Au sein du Ladhyx, il nous aide à comprendre la cicatrisation d’un vaisseau lors de la pose d’un stent, ces petits ressorts qui permettent de corriger un rétrécissement vasculaire. La procédure peut endommager les cellules endothéliales qui tapissent la lumière des vaisseaux. Cela produit un nouveau risque de sténose, d’affaissement des parois. En anticipant les caractéristiques de la cicatrisation pour chaque type de stents, nous espérons éviter ce phénomène 1.
… à la maladie microvasculaire
Le second type de modèle, toujours d’une base d’hydrogel de collagène, présente des diamètres de 120 à 150 µm 2 et permet de représenter des maladies microvasculaires comme l’hypertension ou la maladie d’Alzheimer. Dans le cas de la maladie d’Alzheimer, on considère souvent cette pathologie cérébrale comme une maladie provoquée par le comportement anormal de peptides (tau ou β‑amyloïde). Mais cette représentation n’a pas permis de produire de réelles avancées cliniques malgré des investissements importants au cours des dernières décennies. Désormais, émerge l’idée que la maladie d’Alzheimer peut résulter d’un trouble microvasculaire. Des laboratoires ont montré une corrélation entre cette maladie et une hypoperfusion cérébrale, c’est-à-dire une circulation sanguine anormale dans le cerveau.
Il est possible, dans certains modèles animaux, de manipuler la perfusion du cerveau. On observe alors une dégénération de neurones et une accumulation des peptides incriminés dans la maladie d’Alzheimer. On suspecte donc qu’une anomalie de facteurs mécaniques participe au développement de la maladie, voire l’initie. Nos modèles permettent d’étudier cette question en représentant un vaisseau dans sa complexité, avec les différents types de cellules qui le constituent ou qui lui sont associés dans le cerveau. Nous pouvons même faire varier la composition cellulaire afin de représenter différentes situations biologiques.

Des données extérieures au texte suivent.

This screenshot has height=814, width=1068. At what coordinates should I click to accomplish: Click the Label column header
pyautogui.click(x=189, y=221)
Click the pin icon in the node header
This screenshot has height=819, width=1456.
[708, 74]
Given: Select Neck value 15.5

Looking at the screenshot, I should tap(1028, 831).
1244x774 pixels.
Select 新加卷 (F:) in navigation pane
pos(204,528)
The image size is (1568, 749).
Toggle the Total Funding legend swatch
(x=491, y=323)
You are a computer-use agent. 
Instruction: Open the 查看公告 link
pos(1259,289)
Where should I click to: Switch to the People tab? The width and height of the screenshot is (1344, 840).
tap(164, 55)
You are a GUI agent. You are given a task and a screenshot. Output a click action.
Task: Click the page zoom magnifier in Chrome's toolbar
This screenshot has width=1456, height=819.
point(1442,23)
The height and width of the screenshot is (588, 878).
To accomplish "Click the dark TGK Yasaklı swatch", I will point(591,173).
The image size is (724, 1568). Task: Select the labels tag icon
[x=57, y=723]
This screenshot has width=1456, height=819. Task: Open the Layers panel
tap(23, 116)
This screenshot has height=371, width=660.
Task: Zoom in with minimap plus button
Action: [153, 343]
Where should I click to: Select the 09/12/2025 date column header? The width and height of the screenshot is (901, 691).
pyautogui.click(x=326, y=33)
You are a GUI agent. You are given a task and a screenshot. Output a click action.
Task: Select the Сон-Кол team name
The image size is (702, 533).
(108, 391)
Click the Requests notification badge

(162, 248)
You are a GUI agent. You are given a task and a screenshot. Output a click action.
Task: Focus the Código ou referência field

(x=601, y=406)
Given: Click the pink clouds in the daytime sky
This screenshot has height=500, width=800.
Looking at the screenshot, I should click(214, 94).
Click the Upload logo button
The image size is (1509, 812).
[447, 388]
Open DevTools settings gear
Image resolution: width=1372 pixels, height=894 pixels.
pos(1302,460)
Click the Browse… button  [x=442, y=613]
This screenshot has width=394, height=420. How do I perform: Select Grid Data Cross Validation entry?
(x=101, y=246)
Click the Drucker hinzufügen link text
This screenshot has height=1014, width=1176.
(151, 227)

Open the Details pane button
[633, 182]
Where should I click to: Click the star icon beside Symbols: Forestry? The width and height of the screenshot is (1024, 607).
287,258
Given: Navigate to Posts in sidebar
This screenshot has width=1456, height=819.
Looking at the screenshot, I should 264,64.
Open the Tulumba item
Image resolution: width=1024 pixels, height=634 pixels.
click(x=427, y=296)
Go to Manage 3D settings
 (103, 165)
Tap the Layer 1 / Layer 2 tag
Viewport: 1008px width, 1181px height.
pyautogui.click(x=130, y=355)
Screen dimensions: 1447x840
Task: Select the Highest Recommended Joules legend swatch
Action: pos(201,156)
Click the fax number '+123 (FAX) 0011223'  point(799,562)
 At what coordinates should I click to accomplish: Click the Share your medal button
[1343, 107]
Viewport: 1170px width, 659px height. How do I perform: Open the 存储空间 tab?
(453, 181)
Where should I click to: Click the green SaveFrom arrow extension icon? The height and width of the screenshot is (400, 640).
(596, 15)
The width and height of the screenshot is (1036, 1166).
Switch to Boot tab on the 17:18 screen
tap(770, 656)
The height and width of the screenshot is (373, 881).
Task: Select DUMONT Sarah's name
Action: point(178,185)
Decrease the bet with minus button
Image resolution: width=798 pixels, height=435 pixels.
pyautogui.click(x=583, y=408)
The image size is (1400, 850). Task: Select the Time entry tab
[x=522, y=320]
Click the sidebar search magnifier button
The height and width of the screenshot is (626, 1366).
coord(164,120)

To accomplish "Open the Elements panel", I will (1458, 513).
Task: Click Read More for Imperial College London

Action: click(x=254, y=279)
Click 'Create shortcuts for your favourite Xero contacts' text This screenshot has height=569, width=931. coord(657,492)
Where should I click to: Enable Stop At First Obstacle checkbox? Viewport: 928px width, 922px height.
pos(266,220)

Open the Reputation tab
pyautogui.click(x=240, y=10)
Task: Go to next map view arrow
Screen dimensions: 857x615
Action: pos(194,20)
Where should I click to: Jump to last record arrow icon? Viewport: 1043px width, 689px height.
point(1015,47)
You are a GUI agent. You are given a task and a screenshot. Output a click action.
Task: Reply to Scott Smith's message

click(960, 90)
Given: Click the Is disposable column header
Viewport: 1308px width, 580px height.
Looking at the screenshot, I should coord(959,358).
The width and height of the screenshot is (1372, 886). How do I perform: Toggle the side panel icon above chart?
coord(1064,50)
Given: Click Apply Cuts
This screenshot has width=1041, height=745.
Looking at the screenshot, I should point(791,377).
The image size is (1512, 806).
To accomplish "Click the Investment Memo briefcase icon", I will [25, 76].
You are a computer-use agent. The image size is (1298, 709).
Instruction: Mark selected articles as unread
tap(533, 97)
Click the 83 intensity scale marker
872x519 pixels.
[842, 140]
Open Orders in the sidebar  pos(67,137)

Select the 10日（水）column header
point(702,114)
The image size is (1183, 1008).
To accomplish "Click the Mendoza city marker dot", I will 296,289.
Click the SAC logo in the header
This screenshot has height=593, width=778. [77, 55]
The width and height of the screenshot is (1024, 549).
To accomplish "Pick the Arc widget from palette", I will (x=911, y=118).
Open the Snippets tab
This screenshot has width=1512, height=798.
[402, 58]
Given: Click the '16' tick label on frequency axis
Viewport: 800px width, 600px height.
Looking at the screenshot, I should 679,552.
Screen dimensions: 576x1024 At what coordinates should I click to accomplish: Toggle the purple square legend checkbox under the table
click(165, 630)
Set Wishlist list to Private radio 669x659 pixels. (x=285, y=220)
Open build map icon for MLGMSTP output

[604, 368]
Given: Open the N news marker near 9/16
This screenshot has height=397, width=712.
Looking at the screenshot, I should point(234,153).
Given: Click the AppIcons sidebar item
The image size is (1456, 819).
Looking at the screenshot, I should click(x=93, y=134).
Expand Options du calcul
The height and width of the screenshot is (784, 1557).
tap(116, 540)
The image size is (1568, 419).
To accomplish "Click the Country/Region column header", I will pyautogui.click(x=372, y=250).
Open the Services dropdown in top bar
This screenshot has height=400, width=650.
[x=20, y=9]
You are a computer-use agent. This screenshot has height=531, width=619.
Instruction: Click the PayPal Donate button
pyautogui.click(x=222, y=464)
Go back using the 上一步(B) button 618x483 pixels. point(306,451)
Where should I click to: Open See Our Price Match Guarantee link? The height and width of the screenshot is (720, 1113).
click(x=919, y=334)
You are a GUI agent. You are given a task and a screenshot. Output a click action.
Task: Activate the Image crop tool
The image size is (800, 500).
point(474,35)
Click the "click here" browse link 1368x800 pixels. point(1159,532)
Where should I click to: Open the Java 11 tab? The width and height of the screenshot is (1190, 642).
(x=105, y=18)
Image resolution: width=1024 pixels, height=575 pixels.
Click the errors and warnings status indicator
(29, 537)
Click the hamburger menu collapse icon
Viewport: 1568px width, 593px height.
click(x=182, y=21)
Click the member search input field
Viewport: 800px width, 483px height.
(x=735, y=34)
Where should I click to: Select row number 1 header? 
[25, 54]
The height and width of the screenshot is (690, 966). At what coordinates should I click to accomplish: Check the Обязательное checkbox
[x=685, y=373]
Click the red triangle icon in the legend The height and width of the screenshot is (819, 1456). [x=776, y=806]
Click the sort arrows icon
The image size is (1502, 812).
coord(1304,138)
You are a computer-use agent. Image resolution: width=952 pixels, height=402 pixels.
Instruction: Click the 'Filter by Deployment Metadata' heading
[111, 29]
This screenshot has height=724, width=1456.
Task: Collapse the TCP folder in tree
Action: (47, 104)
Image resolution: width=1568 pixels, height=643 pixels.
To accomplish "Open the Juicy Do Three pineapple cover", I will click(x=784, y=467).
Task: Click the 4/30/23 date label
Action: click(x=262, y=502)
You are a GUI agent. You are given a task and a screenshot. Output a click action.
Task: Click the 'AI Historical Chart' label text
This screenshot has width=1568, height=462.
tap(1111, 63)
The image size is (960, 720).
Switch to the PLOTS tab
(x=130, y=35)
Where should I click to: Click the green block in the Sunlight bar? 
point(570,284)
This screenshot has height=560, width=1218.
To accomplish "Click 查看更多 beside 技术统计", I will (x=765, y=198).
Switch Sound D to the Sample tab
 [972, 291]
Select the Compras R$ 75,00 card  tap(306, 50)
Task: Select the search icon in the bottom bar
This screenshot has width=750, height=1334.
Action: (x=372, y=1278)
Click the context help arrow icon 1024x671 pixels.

D’une manière générale, nos modèles ouvrent à l’étude des effets biologiques des forces mécaniques. On sait que de tels facteurs peuvent modifier l’expression de protéines. Il existe donc une dimension d’interactions mécanico-biochimique que nous cherchons à explorer.
Du modèle à la clinique
Les progrès de la modélisation mathématique, de la bioingénierie ou de la médecine in silico aboutissent au développement de modèles des pathologies humaines de plus en plus performants. Dans un éditorial de la dernière conférence Virtual Physiological Human 3, des spécialistes montrent que ces dernières générations de modèles rencontrent la clinique à plusieurs niveaux.
Ils peuvent mettre en lumière des aspects jusqu’alors inconnus de la physiopathologie et donc ouvrir de nouvelles pistes de traitement. C’est le cas du modèle d’apnée du sommeil obstructive proposé par l’équipe de Virginie Le Rolle et Alfredo Hernández à l’Université de Rennes qui analyse le couplage entre la respiration, le métabolisme et la mécanique pulmonaire.
Certains autorisent des calculs individualisés selon les données d’un patient et donc améliorent la personnalisation de la prise en charge. Le modèle l’électrophysiologie cardiaque associant des données d’IRM et l’ECG développé sous la direction de Gernot Plank, de l’Université médicale de Graz en Autriche, s’inscrit dans cette démarche.
D’autres enfin aident à anticiper et prendre en charge les complications de traitement, comme ce modèle de cicatrisation post césarienne proposé par Fernanda Fidalgo de l’Université de Porto. Autant d’exemples du rapprochement salutaires des modèles et de la pratique clinique.